[Set of tasks]
A) Transcribe everything from "Revised regression: If" down to "an acceptable inconsistency." in the text on SpecSync release branches.
B) According to the text on SpecSync release branches, what effect can you run into if a scenario needs to be changed in the new release?
C) Resume the text on SpecSync release branches after its last sentence.

[Text provided]
Make sure that all existing Test Cases are included, except the ones related to removed functionality and remove the related scenarios as well from the feature files.
Change the
specsync.json
configuration file on the branch of the new release and specify a Test Suite in the new Test PlanSynchronize the scenarios with SpecSync from the new release branch - this will add/remove the test cases from the Test Suite in the Test Plan of the release.
Revised regression: If a scenario needs to be changed in the new release then you might run into a "ping-pong" effect, since the synchronization from the different release branches would always change the related Test Case to the version on that release. To avoid that, you have the following options
You don't synchronize the scenarios (or at least the changed scenarios - marked with a tag) in the old release. This might sound bad, but if the old release is mainly kept for hotfixes only, the scenarios are usually anyway not affected. Of course the Test Cases will be updated by the new release and you will see these updated version even if you browse the Test Case from the Test Plan of the old release, but this might be an acceptable inconsistency.

[Entries provided]

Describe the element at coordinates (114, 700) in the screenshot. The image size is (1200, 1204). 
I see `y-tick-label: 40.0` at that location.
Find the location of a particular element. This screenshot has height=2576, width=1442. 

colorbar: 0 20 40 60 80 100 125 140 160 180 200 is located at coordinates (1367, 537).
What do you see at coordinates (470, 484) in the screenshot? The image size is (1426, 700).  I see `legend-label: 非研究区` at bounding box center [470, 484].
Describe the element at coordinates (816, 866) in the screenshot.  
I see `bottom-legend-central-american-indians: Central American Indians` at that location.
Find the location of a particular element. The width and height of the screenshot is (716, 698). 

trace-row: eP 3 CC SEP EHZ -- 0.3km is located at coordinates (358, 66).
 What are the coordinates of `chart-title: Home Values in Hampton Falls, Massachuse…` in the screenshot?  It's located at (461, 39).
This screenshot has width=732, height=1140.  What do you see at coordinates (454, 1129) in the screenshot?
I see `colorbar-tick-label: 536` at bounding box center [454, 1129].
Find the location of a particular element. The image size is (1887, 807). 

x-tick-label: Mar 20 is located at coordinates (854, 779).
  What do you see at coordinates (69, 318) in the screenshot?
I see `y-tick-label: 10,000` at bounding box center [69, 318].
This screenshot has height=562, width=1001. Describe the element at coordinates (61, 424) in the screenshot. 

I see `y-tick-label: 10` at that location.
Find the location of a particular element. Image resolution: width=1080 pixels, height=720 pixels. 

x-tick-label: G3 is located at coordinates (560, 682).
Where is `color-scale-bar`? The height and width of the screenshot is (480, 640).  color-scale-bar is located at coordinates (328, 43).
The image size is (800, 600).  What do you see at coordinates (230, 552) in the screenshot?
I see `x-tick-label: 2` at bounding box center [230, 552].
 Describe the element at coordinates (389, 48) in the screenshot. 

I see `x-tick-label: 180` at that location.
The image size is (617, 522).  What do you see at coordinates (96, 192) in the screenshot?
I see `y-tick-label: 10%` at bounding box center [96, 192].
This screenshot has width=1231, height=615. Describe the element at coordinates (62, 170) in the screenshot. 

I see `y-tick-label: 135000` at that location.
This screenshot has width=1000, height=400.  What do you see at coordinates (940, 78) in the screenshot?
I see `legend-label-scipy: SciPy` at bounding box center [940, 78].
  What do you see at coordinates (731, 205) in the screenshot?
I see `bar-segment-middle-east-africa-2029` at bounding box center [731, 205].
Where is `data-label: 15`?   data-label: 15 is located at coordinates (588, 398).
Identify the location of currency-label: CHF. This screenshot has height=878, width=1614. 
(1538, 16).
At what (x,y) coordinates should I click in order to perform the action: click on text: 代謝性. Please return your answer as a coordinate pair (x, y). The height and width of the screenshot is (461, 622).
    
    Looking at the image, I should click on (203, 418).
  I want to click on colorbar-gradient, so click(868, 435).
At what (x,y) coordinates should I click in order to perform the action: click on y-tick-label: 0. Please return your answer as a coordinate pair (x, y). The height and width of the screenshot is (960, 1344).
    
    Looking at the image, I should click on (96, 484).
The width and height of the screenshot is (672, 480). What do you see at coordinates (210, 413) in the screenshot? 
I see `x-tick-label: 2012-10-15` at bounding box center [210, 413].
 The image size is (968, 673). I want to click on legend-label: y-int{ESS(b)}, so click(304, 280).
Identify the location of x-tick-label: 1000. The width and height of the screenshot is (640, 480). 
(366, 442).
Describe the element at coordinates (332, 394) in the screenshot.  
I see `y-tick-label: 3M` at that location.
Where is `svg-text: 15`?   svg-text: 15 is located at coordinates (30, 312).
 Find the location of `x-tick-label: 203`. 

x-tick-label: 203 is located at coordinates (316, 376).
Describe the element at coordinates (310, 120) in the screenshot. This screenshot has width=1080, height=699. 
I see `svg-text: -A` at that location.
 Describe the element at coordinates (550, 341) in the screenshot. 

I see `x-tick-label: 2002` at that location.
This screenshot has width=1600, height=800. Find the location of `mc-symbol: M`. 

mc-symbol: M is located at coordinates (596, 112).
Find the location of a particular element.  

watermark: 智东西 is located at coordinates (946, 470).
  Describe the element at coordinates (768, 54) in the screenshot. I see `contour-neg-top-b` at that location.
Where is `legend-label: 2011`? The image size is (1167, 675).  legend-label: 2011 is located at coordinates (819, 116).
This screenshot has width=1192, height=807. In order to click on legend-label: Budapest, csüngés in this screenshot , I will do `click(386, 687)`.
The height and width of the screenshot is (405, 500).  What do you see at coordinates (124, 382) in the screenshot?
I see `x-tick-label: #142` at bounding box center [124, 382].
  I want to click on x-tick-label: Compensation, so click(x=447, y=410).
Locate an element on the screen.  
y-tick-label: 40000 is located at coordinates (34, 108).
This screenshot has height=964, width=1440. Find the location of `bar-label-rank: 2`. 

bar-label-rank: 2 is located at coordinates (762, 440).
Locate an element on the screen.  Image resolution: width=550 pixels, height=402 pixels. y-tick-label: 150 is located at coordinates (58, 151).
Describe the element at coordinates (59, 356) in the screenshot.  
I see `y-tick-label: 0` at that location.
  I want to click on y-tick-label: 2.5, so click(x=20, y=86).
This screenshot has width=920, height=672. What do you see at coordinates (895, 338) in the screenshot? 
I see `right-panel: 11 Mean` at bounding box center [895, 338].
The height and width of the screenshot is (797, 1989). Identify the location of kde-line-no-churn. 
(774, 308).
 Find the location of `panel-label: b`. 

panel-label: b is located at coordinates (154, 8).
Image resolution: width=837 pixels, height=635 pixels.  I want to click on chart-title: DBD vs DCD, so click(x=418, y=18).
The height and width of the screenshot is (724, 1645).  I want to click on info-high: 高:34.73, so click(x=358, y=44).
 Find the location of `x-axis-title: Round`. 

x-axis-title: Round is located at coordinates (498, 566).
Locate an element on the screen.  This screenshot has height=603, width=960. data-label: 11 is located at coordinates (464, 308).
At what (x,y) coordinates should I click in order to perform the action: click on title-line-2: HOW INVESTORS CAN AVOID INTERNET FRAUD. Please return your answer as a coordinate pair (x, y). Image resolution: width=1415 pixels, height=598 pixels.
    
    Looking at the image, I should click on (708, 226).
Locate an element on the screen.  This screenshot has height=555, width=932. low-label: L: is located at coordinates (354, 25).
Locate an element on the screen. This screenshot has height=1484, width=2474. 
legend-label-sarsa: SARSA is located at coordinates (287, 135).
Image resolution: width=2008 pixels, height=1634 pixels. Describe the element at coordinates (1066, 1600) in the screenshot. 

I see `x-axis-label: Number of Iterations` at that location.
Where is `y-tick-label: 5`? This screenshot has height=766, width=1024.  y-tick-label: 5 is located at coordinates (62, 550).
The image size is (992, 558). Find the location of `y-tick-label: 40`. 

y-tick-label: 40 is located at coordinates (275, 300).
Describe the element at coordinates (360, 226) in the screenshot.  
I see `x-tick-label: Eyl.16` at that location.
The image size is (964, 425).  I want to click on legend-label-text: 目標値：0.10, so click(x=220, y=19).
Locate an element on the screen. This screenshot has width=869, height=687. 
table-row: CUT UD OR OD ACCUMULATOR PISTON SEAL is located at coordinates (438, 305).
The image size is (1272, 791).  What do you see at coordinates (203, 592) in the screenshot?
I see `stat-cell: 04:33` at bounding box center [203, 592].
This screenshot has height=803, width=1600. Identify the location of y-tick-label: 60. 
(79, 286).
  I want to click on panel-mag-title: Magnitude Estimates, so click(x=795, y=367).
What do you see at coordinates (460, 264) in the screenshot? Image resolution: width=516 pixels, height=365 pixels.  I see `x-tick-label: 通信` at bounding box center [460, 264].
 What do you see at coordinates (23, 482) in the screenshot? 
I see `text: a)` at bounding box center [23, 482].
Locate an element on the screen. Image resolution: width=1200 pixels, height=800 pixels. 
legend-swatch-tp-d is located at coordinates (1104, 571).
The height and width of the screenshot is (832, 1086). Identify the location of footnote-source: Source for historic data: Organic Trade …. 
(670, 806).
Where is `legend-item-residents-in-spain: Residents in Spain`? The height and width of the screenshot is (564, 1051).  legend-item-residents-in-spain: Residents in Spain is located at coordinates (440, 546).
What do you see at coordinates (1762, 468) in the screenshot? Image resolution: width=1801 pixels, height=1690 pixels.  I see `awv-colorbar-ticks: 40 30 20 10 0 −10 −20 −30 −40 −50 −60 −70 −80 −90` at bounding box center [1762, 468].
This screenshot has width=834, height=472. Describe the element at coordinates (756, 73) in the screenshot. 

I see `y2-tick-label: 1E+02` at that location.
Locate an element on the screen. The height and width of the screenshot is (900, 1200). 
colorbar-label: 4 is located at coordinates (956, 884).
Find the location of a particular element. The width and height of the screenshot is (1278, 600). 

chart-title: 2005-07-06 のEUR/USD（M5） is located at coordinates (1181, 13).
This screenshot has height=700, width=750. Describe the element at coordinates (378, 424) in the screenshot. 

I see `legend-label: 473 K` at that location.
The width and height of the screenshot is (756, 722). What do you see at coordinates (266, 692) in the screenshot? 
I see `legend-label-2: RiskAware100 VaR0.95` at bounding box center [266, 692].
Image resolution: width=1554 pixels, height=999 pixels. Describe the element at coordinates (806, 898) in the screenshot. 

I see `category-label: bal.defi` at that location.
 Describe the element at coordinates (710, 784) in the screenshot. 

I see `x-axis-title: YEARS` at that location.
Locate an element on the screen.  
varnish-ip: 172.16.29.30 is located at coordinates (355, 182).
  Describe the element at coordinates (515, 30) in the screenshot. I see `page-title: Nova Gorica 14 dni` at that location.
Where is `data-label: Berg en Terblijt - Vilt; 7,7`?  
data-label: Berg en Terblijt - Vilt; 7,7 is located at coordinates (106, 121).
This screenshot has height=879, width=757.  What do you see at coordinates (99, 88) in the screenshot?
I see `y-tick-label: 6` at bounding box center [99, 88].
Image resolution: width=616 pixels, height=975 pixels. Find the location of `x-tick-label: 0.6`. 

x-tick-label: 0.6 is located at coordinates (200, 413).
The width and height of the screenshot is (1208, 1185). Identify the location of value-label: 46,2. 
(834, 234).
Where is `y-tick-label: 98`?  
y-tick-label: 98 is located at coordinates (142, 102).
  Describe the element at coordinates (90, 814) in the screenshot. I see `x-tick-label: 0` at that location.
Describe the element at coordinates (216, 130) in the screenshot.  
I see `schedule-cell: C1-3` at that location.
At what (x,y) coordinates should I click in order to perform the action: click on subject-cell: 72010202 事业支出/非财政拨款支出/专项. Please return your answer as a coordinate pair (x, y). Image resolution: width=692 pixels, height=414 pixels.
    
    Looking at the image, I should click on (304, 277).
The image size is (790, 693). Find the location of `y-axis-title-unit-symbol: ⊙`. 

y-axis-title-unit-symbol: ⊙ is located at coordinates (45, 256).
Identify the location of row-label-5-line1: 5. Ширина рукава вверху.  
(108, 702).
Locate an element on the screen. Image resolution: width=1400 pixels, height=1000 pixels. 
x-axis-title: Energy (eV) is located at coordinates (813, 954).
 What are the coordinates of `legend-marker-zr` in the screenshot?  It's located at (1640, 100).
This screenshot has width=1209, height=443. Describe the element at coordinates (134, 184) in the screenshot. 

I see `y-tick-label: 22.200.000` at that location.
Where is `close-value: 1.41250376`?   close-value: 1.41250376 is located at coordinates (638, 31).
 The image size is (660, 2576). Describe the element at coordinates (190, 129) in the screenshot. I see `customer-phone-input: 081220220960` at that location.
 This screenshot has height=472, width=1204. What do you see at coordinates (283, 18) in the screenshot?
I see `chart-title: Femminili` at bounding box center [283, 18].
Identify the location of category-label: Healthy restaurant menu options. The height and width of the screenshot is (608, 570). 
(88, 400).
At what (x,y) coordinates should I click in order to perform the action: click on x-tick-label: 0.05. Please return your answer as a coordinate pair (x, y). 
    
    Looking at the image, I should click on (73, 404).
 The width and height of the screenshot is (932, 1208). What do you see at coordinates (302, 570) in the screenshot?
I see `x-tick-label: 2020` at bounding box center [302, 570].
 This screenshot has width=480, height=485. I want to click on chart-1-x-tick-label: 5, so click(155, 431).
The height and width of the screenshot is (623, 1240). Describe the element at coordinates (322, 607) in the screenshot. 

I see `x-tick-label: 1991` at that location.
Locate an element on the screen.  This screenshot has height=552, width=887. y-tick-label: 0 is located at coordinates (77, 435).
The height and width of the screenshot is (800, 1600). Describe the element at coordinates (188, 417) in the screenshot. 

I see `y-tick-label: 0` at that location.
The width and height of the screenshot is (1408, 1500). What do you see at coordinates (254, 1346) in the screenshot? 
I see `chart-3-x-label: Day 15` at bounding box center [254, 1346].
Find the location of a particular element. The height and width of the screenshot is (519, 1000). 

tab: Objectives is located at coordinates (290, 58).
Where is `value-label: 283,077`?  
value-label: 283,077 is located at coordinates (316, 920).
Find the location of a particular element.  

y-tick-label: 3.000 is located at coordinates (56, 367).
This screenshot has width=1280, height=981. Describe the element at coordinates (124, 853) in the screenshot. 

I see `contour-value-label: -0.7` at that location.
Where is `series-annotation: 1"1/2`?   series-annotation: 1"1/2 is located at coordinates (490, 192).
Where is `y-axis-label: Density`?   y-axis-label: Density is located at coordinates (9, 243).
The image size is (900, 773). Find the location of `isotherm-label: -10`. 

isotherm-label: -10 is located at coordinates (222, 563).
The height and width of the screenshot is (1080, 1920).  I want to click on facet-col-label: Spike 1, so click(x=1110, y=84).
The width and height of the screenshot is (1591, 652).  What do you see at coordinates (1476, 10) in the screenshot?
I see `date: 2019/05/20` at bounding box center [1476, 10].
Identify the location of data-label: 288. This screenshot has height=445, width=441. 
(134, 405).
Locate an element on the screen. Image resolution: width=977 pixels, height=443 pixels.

[Answers to the exercise]
A)
Revised regression: If a scenario needs to be changed in the new release then you might run into a "ping-pong" effect, since the synchronization from the different release branches would always change the related Test Case to the version on that release. To avoid that, you have the following options
You don't synchronize the scenarios (or at least the changed scenarios - marked with a tag) in the old release. This might sound bad, but if the old release is mainly kept for hotfixes only, the scenarios are usually anyway not affected. Of course the Test Cases will be updated by the new release and you will see these updated version even if you browse the Test Case from the Test Plan of the old release, but this might be an acceptable inconsistency.

B) A "ping-pong" effect, because synchronizing from the different release branches would always change the related Test Case to the version on that release.

C)
You duplicate the Test Cases of the changed scenarios. This can be done by simply remove the @tc tags (e.g. @tc:1234) from these scenarios and running the SpecSync push command. This command will create a new Test Case for the scenario, remove the old Test Case from the configured Test Suite and add the new to it. Since the old Test Case remain unchanged, the old release will stay as it is.
Let SpecSync duplicate the Test Cases of changed scenarios and keep the reference to the old Test Case as well in the feature file. For this, you have to enable the branch-tag feature, where you can define a tag prefix for the new release (called branch tag, e.g.
tc-rel-2
) that takes precedence over the default prefix. When a scenario is detected to be changed and there is no branch tag on the scenario yet, SpecSync will create a new Test Case with the changed details and add a branch tag to the scenario, but keeps the old tag as well. If the scenario happens to change again, the Test Case referred by the branch tag is updated. (Since branch tags can handle one base and one branch tag, when starting a new release, the branch tags has to be replaced by the core tag. I.e. when Release 3 is started, all@tc-rel-2:1234
like tags should be replaced by@tc:1234
and the old@tc
tag has to be removed.)
Creating a new Test Plan with clones of existing Test Cases
This approach is more practical if you need to make parallel maintained releases rarely, but those releases have more active development.
The "Copy test plan" feature of Azure DevOps can be used to generate clones of the Test Cases. In order to re-link the scenarios to the Test Case clones, the SpecSync "re-link" command can be used that has been introduced in SpecSync v3.3.
To be able to use this model, when a new release is started, you need to
Create a new Test Plan or use the "Copy test plan" function of Azure DevOps using the "Duplicate existing test cases" setting.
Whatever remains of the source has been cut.